- **ACTION ITEM**
Go through the material and copy every line in which "agent" appears.

- **RECORD SET**
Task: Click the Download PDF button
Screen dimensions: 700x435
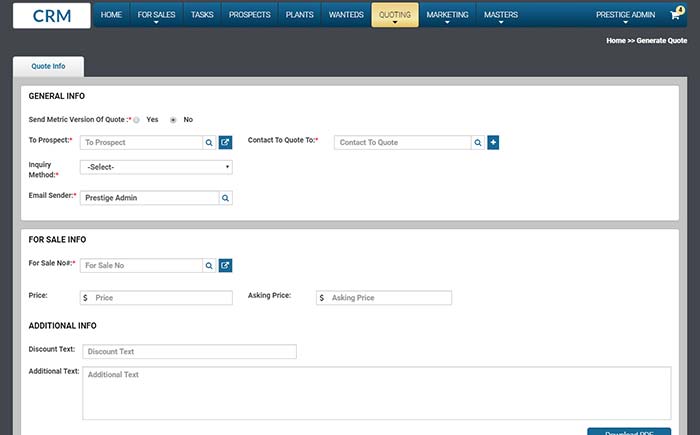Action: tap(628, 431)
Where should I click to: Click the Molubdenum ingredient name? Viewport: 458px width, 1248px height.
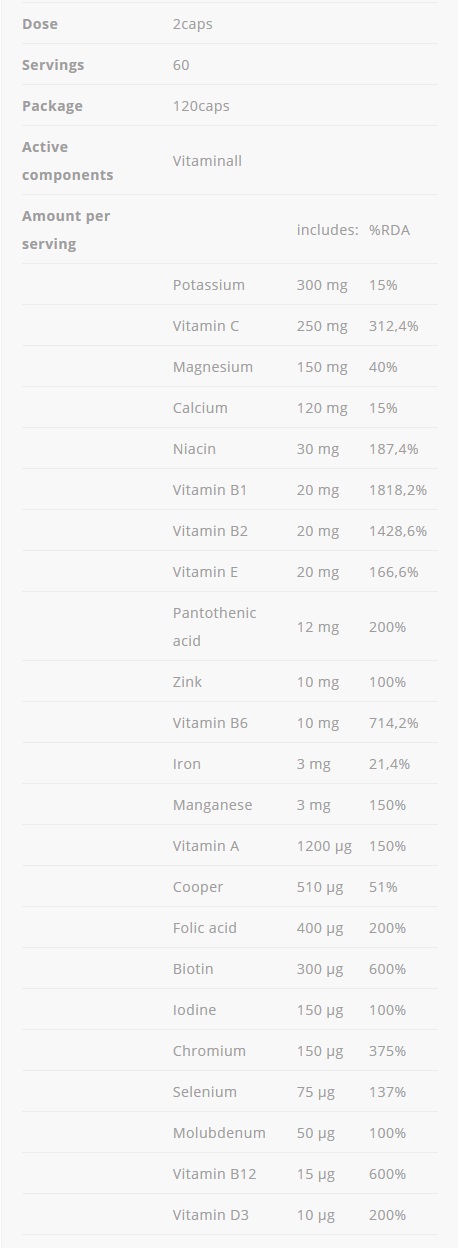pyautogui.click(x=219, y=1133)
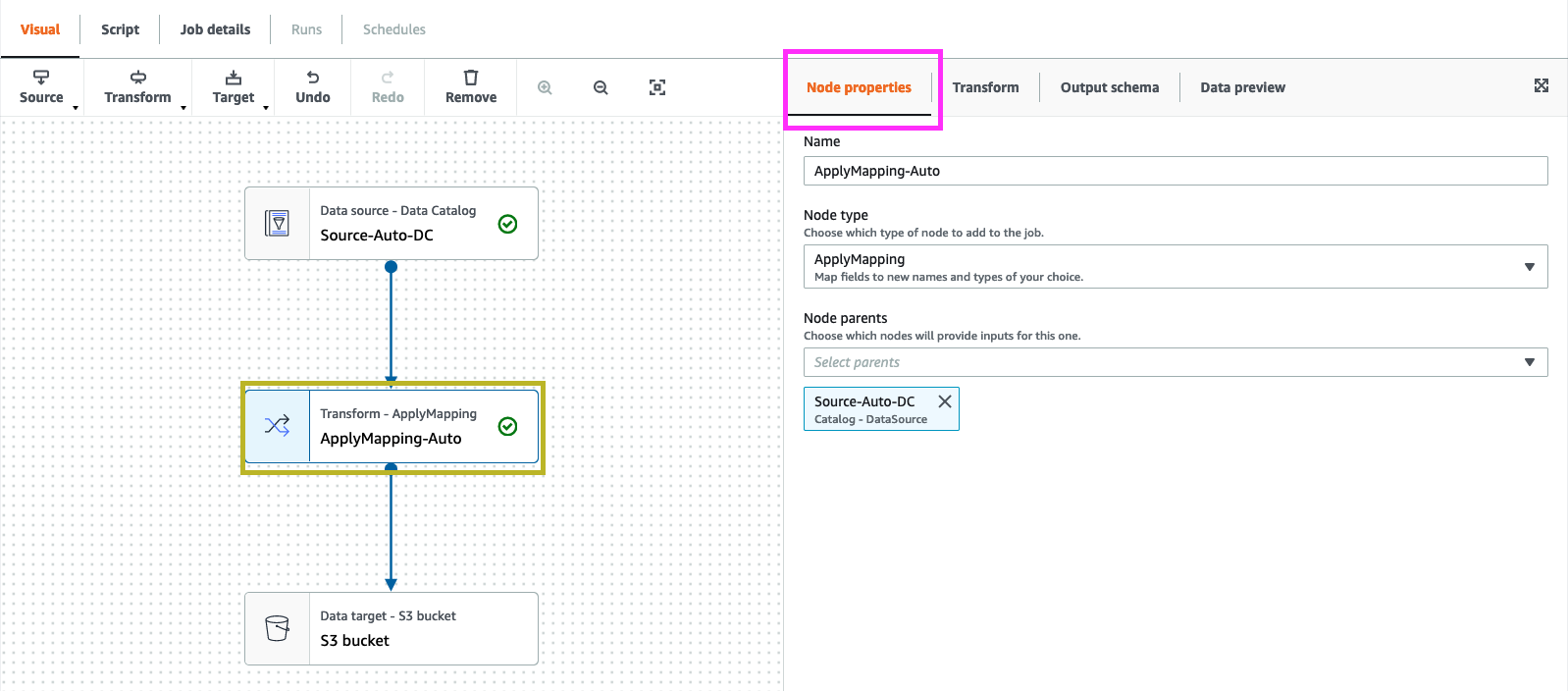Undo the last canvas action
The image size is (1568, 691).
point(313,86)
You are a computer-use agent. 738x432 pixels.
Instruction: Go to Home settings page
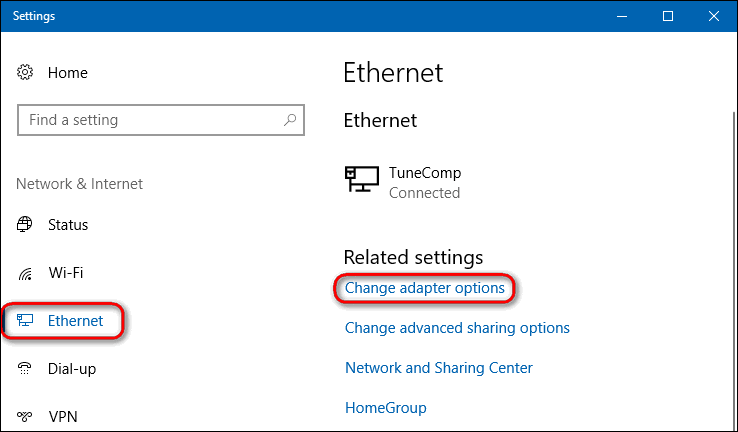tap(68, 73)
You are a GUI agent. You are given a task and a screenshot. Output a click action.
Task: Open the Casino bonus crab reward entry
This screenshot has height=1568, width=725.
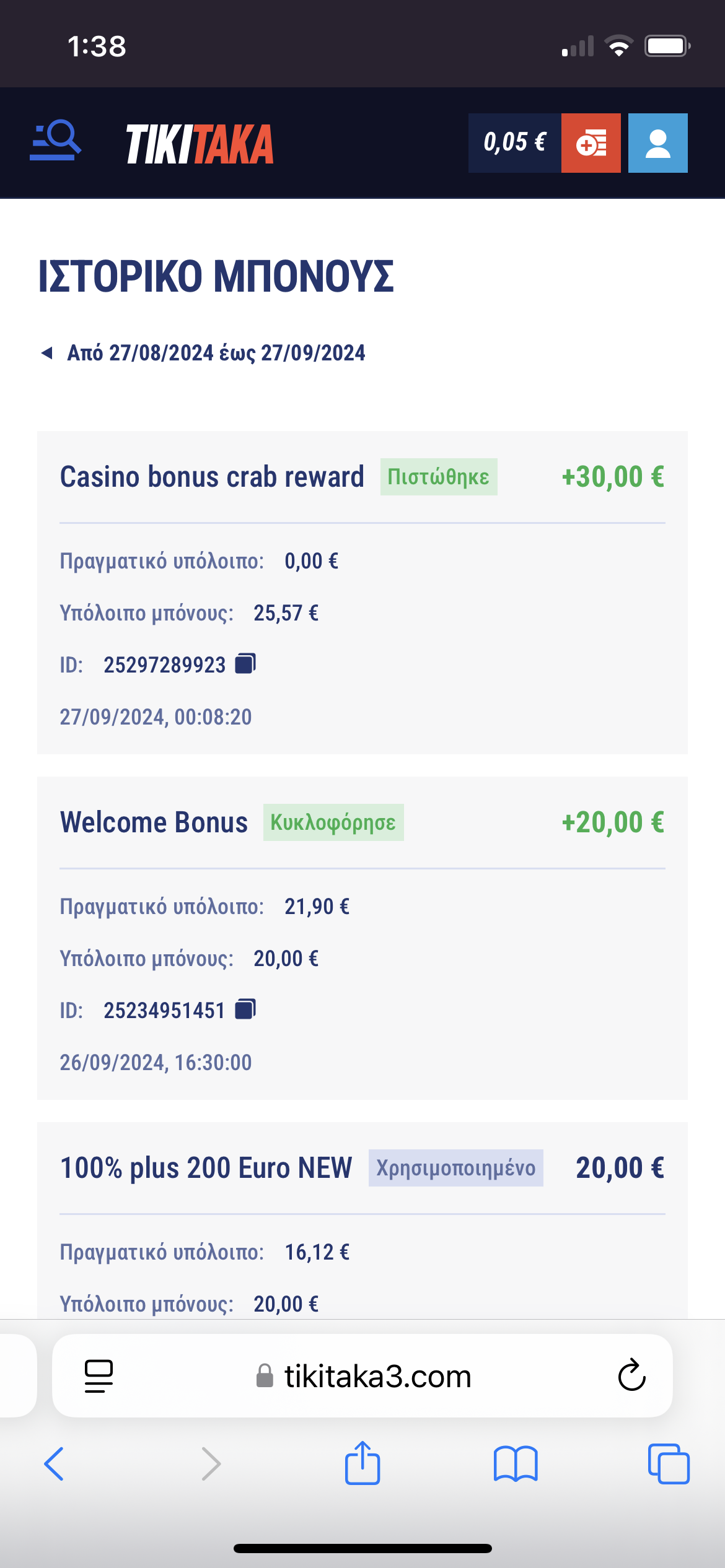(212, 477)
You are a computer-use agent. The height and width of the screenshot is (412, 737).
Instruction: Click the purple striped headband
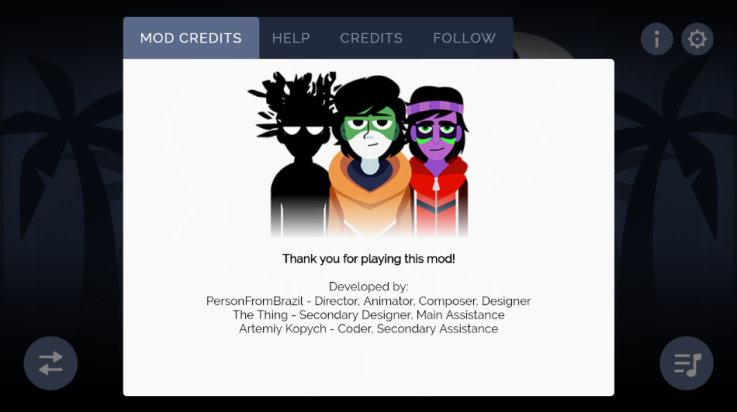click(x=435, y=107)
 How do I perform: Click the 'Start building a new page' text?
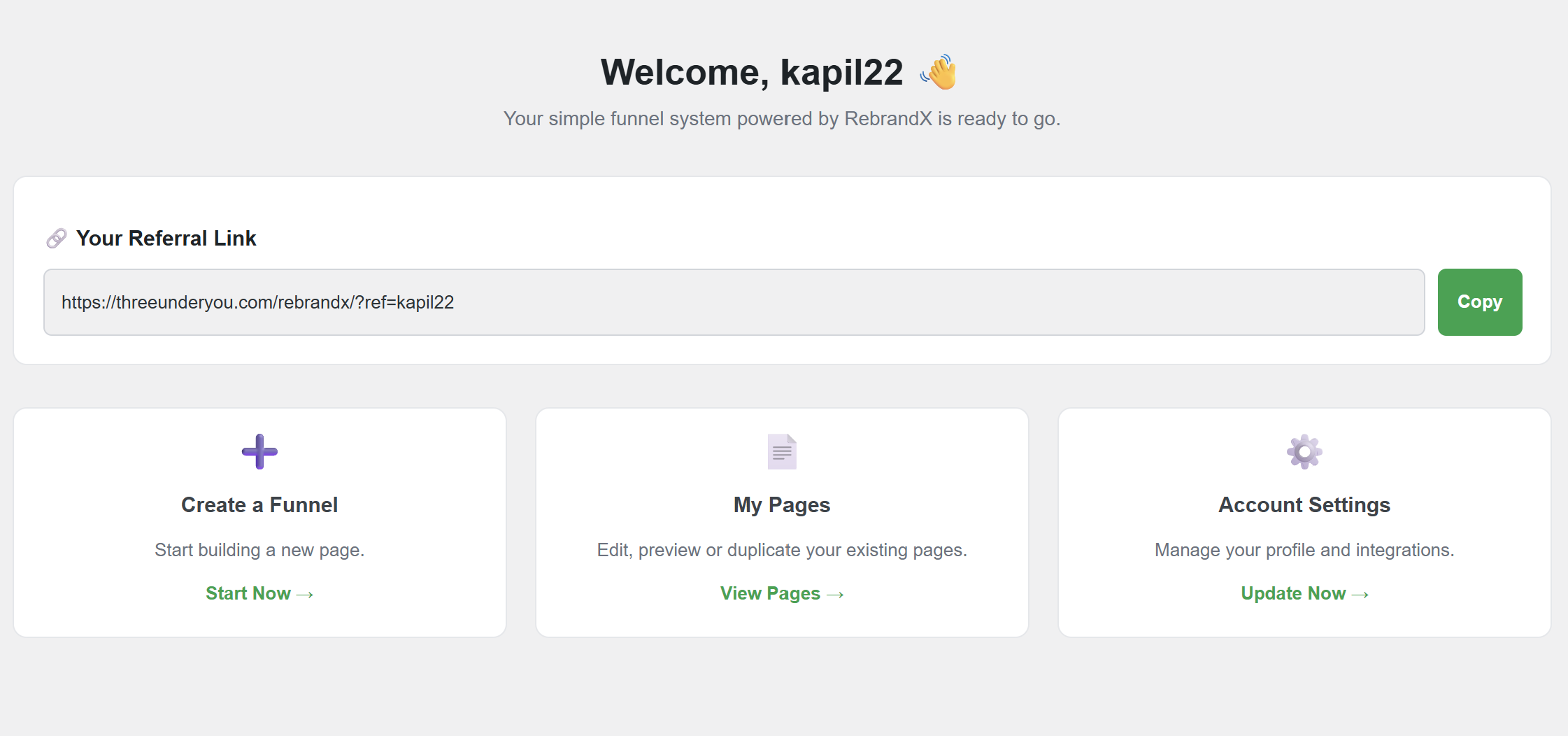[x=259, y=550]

- **EXERCISE ANSWER**
You are a computer-use agent. 738x432 pixels.
You are a GUI agent. You are given a task and a screenshot. Output a click action.
You are a computer-use agent. The height and width of the screenshot is (412, 737).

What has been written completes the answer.